Your tasks:
#1 In the passage on the Moplah uprising below, on what date was Haji shot dead?
#2 From the passage on the Moplah uprising below, transcribe the part that opens with the words containing "What does the" and closes with "January 20, 1922.".

Provided passage:
· · · · ·
A report submitted to the Indian Council of Historical Research (ICHR) in 2016 had recommended the removal of the Wagon Tragedy victims and Malabar Rebellion leaders Ali Musliyar and Variamkunnath Ahmad Haji, and Haji’s two brothers from a book on martyrs of India’s freedom struggle. The report sought the removal of names of 387 ‘Moplah rioters’ from the list of martyrs.

Moplah Rioters

What does the Moplah Rioters report say?

  • The report describes Haji as the “notorious Moplah Riot leader” and a “hardcore criminal,” who “killed innumerable innocent Hindu men, women, and children during the 1921 Moplah Riot, and deposited their bodies in a well, locally known as Thoovoor Kinar”. Haji was arrested by the army, tried by an army court and shot dead on January 20, 1922.
  • None of those who died in the Wagon Tragedy were freedom fighters of India as they hoisted the Khilafat flag and established Khilafat and Khilafat courts for a brief period. They were arrested by the army for participating in riots.
  • Around 10 Hindus who participated in the riots too are on the list of persons to be removed from the dictionary. The British convicted the rioters after proper trial. While some were hanged to death, some died in jail and some others in hospitals. These dead were never recognised as freedom fighters elsewhere.

What was the ‘Moplah uprising’?

  • The immediate trigger of the uprising was the Non-Cooperation Movement launched by the Congress in 1920 in tandem with the Khilafat agitation. The Malabar Congress, many of whose leaders were Nairs, was the most active participant in these twin agitations with several Hindu leaders addressing Khilafat gatherings.
  • The anti-British sentiment fuelled by these agitations found fertile ground among the Muslim Mapillahs of south Malabar living in economic misery which they blamed in large part on British rule.
  • The British had introduced new tenancy laws that tremendously favoured the landlords and instituted a far more exploitative system than before. The pre-British relations between landlords and tenants were based on a code that provided the tenants a decent share of the produce. The new laws deprived them of all guaranteed rights to the land and its produce and in effect rendered them landless.
  • This change created enormous resentment among the tenants against British rule. The fact that most of the landlords were Namboodiri Brahmins while most of the tenants were Mapillah Muslims compounded the problem.
  • The Nairs formed an intermediate grouping of well-off peasantry with their own economic and social grudges against the Namboodiri landlords but largely unsympathetic to the economic travails of the Mapillahs.
· · · · ·
Given information:

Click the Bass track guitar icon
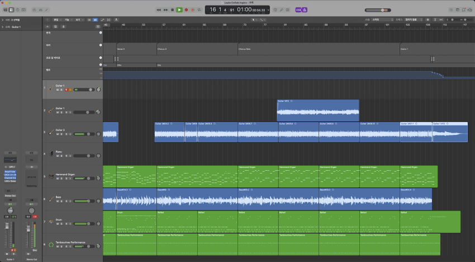Screen dimensions: 475x262 pyautogui.click(x=51, y=199)
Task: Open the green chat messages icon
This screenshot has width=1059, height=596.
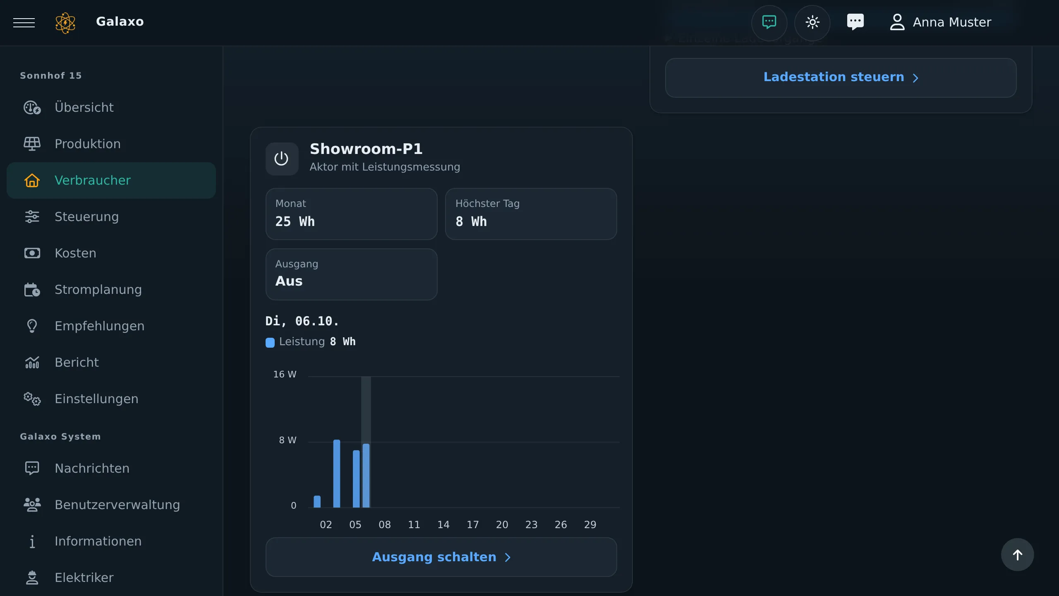Action: pos(769,22)
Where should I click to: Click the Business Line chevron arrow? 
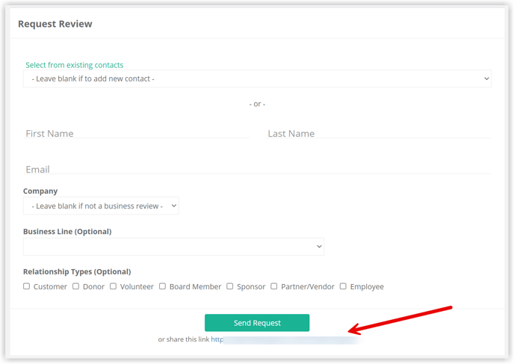coord(319,247)
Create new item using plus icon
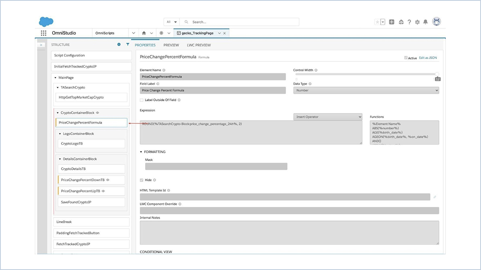The image size is (481, 270). click(x=391, y=22)
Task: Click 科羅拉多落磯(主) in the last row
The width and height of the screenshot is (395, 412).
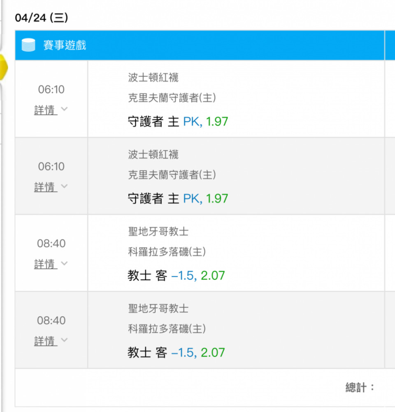Action: coord(167,329)
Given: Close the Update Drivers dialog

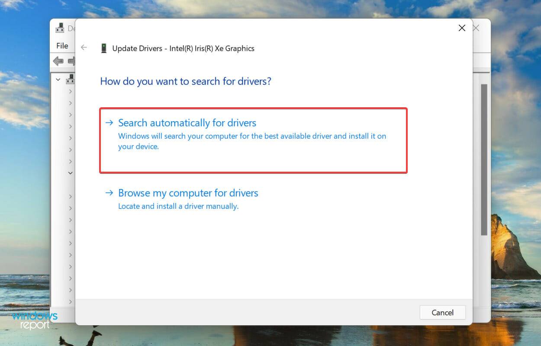Looking at the screenshot, I should (x=462, y=28).
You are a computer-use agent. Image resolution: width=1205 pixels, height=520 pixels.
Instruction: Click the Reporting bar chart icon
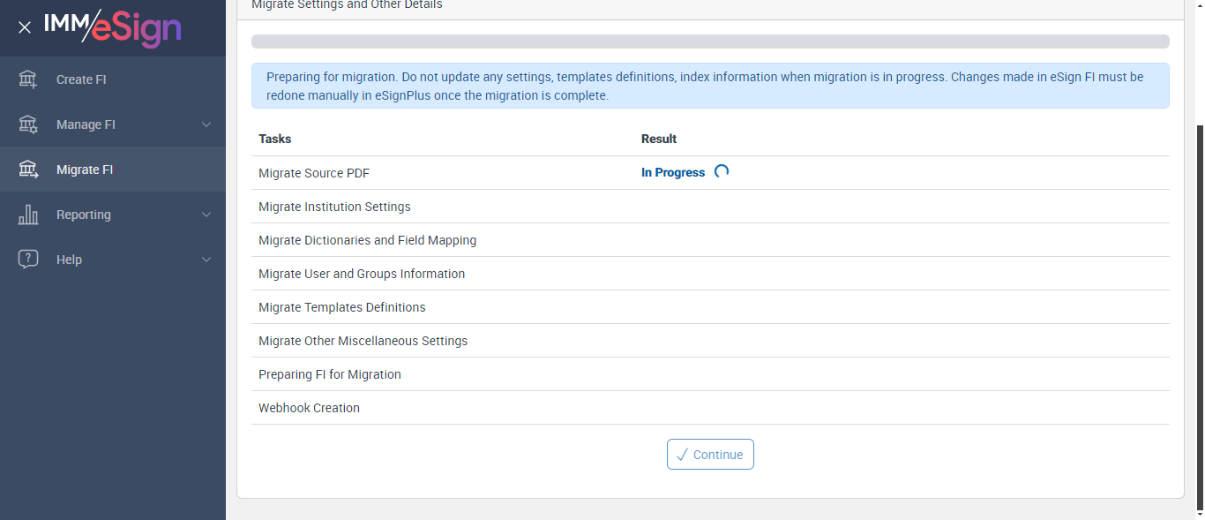point(28,215)
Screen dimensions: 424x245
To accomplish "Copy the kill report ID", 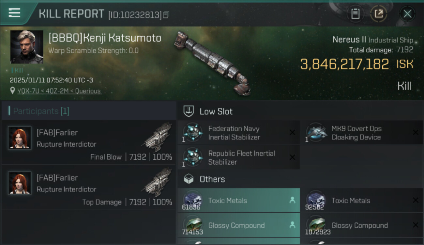I will click(166, 15).
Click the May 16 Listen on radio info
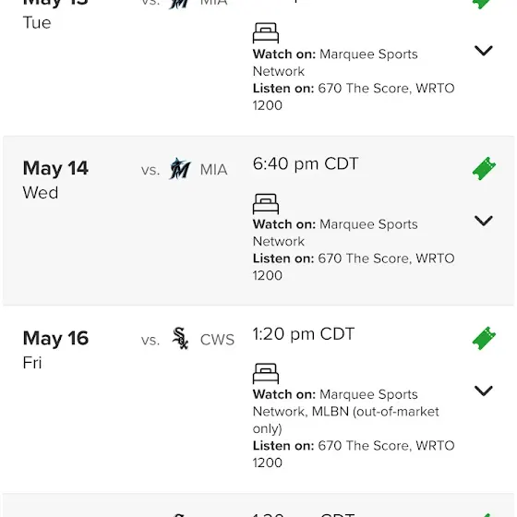 [x=354, y=454]
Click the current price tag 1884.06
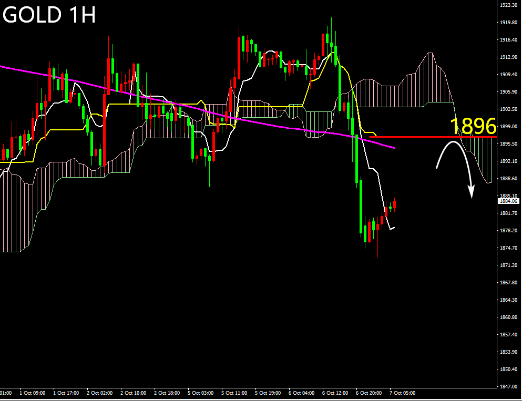This screenshot has height=401, width=522. coord(508,201)
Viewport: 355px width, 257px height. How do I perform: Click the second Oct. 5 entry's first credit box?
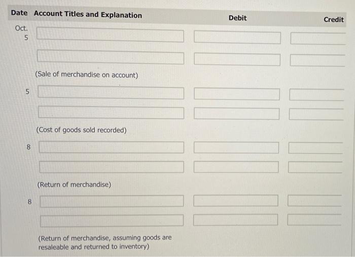[x=317, y=95]
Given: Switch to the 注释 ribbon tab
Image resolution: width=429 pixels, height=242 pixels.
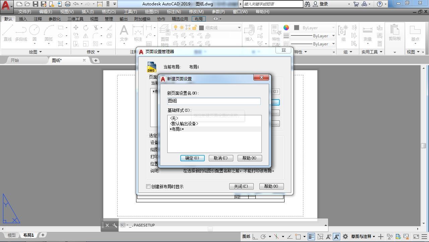Looking at the screenshot, I should pos(38,19).
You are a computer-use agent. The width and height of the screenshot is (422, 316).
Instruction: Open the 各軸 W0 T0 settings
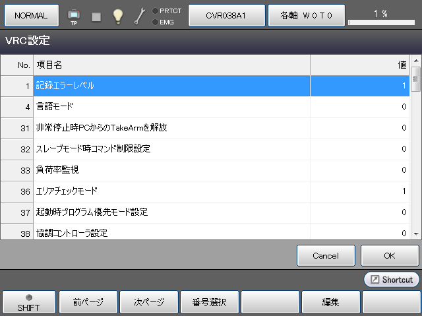[x=305, y=15]
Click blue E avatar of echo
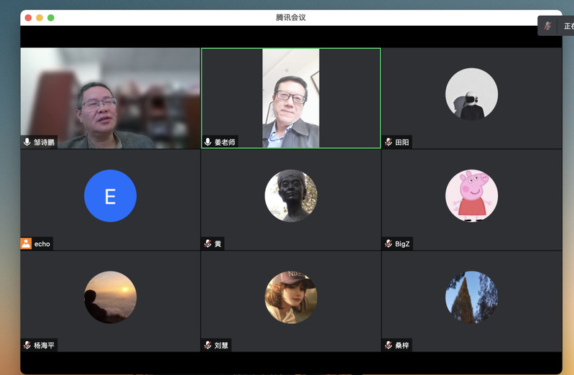Screen dimensions: 574x375 [x=110, y=196]
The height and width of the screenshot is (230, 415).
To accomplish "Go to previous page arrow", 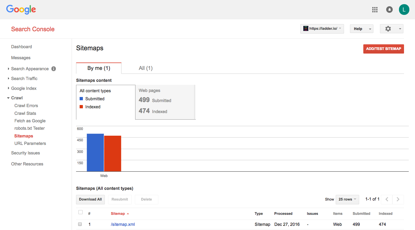I will coord(387,199).
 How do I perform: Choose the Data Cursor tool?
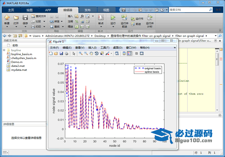(102, 53)
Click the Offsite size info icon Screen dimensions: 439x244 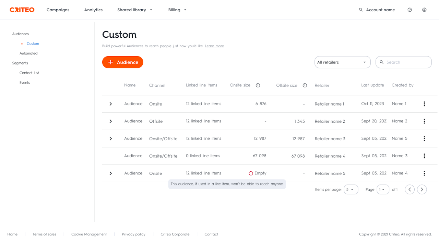(x=305, y=85)
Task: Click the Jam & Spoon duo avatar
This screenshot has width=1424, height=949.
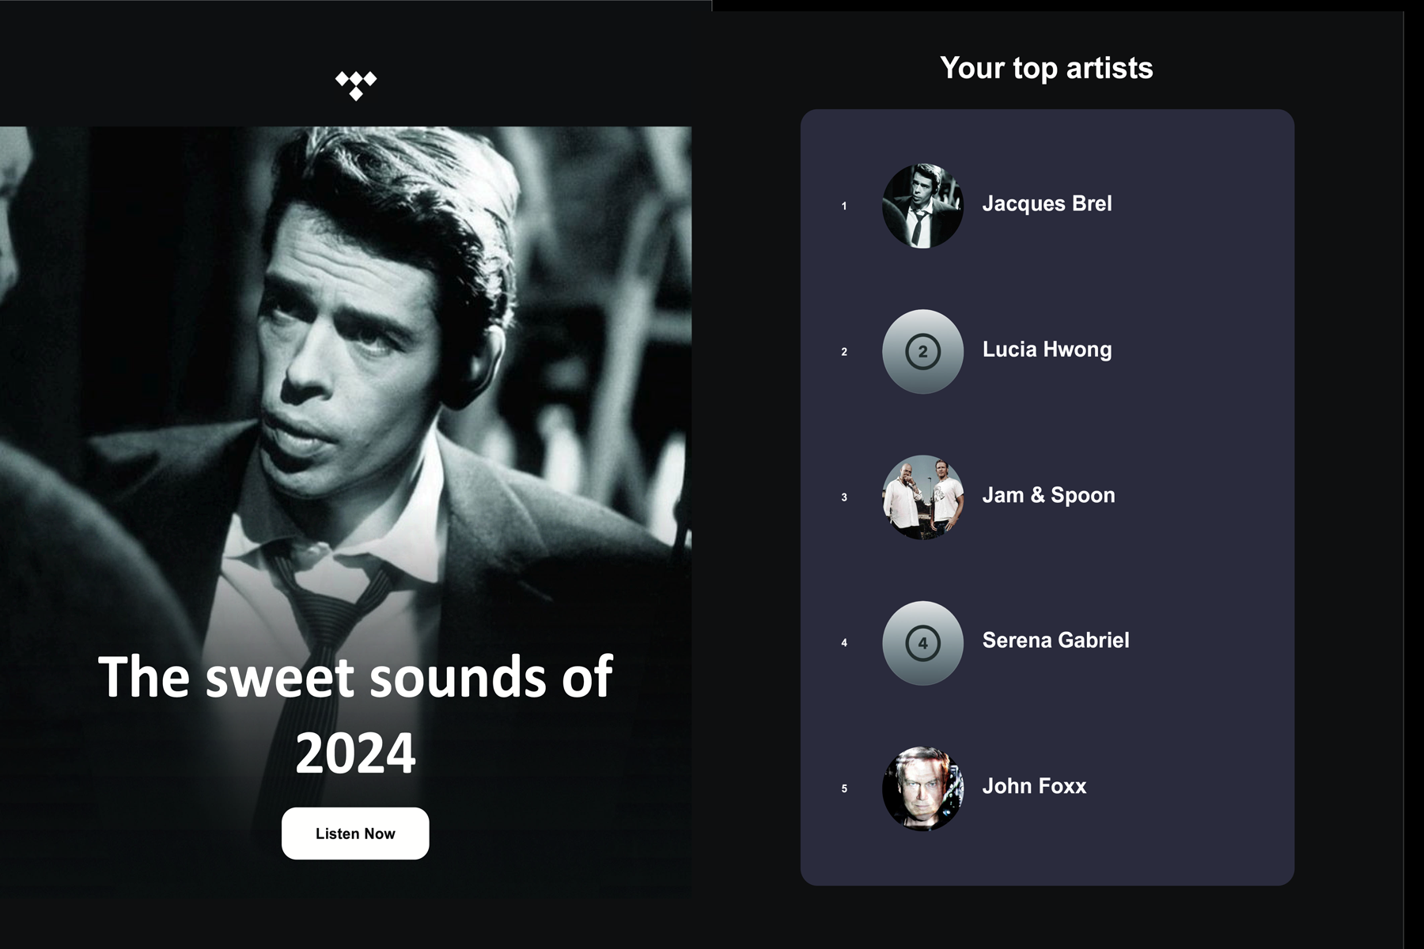Action: click(x=922, y=497)
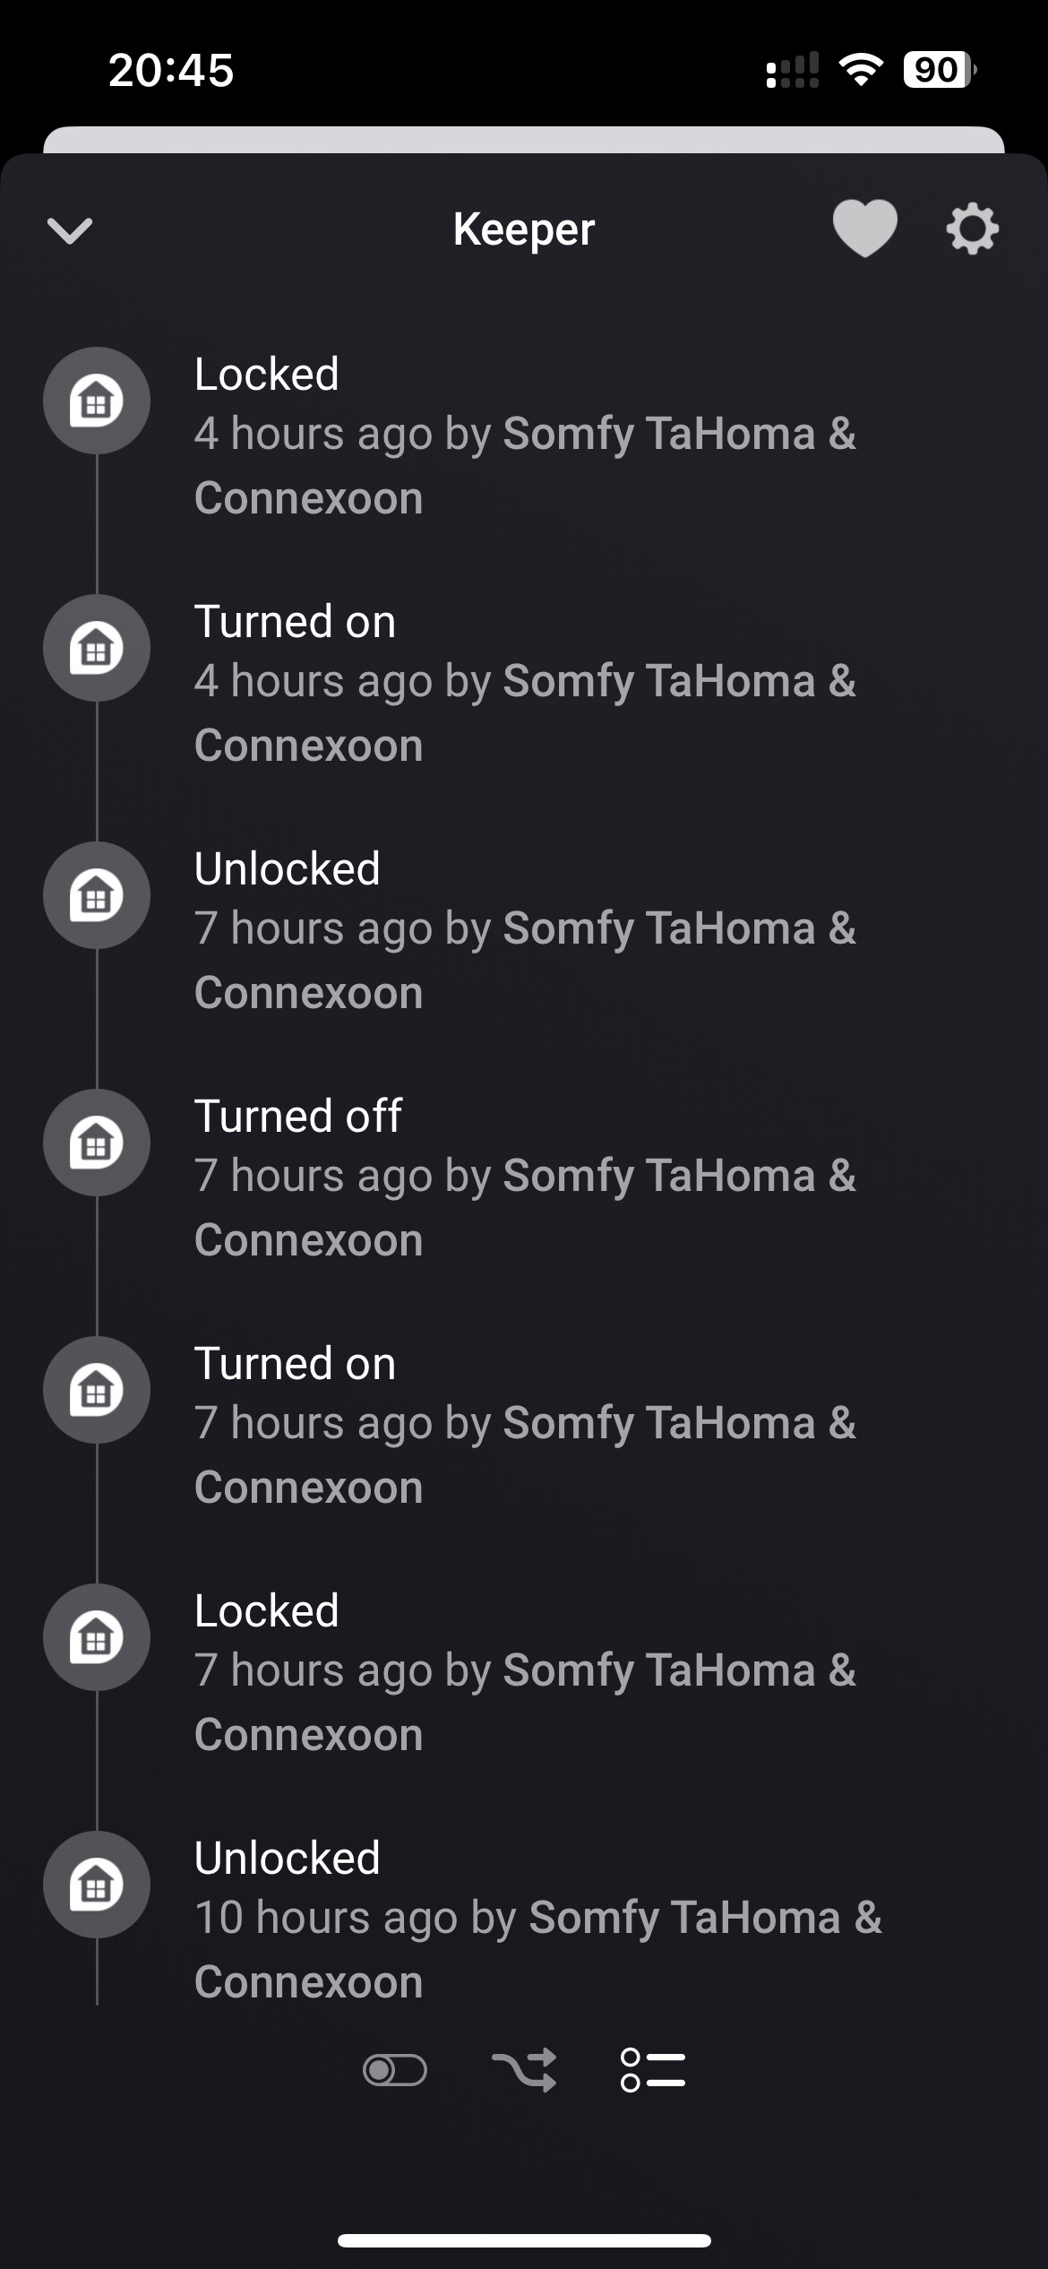1048x2269 pixels.
Task: Tap the house icon beside Locked 7 hours ago
Action: click(x=97, y=1637)
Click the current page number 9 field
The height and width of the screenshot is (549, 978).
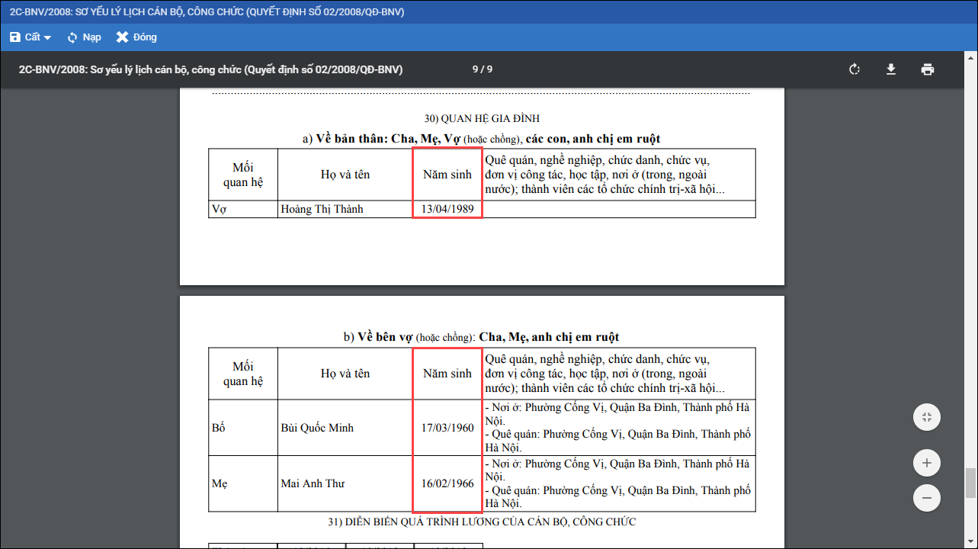point(475,69)
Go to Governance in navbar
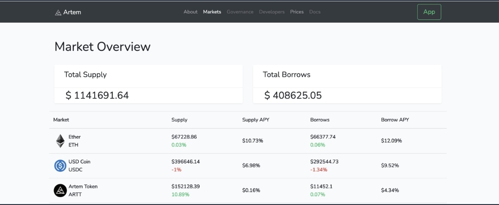The image size is (499, 205). 240,12
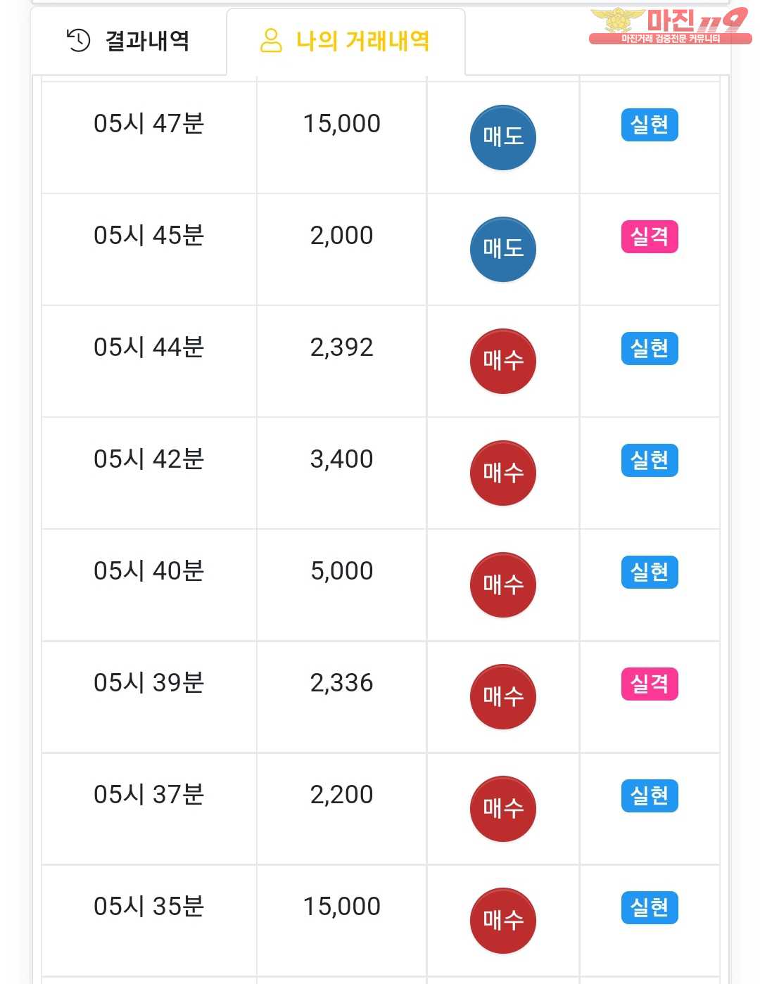This screenshot has height=984, width=760.
Task: Switch to 나의 거래내역 tab
Action: coord(346,41)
· · · · ·
Task results:
#1 January 20, 1922.

#2
What does the Moplah Rioters report say?

  • The report describes Haji as the “notorious Moplah Riot leader” and a “hardcore criminal,” who “killed innumerable innocent Hindu men, women, and children during the 1921 Moplah Riot, and deposited their bodies in a well, locally known as Thoovoor Kinar”. Haji was arrested by the army, tried by an army court and shot dead on January 20, 1922.